START Exercise material

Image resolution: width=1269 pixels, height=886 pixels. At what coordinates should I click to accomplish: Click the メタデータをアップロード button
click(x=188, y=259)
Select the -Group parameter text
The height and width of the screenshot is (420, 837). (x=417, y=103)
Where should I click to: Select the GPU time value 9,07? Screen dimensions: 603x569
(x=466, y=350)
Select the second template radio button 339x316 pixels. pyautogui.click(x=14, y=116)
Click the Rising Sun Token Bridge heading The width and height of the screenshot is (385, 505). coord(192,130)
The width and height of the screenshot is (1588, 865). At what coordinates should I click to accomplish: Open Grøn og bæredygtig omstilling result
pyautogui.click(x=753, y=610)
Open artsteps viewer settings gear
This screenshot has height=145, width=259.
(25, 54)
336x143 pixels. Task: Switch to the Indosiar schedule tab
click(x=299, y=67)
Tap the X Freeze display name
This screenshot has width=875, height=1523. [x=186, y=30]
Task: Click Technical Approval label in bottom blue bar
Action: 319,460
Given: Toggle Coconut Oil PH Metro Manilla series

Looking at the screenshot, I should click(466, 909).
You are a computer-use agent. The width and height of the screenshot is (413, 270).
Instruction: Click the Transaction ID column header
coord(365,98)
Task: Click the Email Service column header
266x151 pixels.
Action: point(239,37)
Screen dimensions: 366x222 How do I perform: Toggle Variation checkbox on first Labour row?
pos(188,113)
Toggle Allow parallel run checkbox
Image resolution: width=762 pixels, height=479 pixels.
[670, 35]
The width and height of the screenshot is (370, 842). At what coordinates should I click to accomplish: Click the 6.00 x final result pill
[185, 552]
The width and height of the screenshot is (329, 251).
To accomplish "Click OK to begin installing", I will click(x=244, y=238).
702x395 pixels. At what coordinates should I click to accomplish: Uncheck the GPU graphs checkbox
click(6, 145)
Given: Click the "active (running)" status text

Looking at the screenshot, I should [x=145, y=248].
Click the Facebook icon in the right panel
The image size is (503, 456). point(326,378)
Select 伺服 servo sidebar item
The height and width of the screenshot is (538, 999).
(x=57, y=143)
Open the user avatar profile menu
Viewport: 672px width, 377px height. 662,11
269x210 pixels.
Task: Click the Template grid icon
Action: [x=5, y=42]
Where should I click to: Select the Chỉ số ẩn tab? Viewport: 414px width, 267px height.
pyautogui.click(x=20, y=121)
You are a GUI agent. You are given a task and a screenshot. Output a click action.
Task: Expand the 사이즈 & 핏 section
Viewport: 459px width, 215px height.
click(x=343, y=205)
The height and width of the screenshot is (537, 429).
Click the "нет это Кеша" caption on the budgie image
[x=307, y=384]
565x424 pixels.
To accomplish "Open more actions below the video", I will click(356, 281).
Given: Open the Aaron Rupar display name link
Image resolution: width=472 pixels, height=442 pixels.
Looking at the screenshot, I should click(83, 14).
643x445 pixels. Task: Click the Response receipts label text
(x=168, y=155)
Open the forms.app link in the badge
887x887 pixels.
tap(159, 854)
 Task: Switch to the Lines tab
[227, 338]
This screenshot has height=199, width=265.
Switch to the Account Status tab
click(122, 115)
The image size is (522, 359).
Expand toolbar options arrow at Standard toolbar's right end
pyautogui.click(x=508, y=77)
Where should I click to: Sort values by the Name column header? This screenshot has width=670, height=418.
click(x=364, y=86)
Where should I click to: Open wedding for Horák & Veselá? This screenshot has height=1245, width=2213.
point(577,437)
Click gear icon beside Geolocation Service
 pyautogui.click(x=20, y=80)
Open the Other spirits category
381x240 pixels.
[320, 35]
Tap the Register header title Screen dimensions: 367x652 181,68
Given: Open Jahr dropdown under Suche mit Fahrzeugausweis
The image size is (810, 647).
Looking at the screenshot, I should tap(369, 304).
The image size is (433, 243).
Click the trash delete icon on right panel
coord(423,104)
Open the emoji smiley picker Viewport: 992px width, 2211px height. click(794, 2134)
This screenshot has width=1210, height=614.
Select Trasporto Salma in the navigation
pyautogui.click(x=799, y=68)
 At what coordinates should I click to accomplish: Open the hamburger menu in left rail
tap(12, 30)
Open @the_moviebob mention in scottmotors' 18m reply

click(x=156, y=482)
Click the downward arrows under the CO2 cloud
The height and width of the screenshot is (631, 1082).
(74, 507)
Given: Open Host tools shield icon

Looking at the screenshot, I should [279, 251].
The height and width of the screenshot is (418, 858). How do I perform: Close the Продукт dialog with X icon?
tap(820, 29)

END Exercise material

▸ **Work order**
From the entries above, collect every line with the string "will" in it.

▸ **Response to this exercise**
To accomplish "Click OK to begin installing", I will click(x=244, y=238).
To accomplish "Open more actions below the video", I will click(356, 281).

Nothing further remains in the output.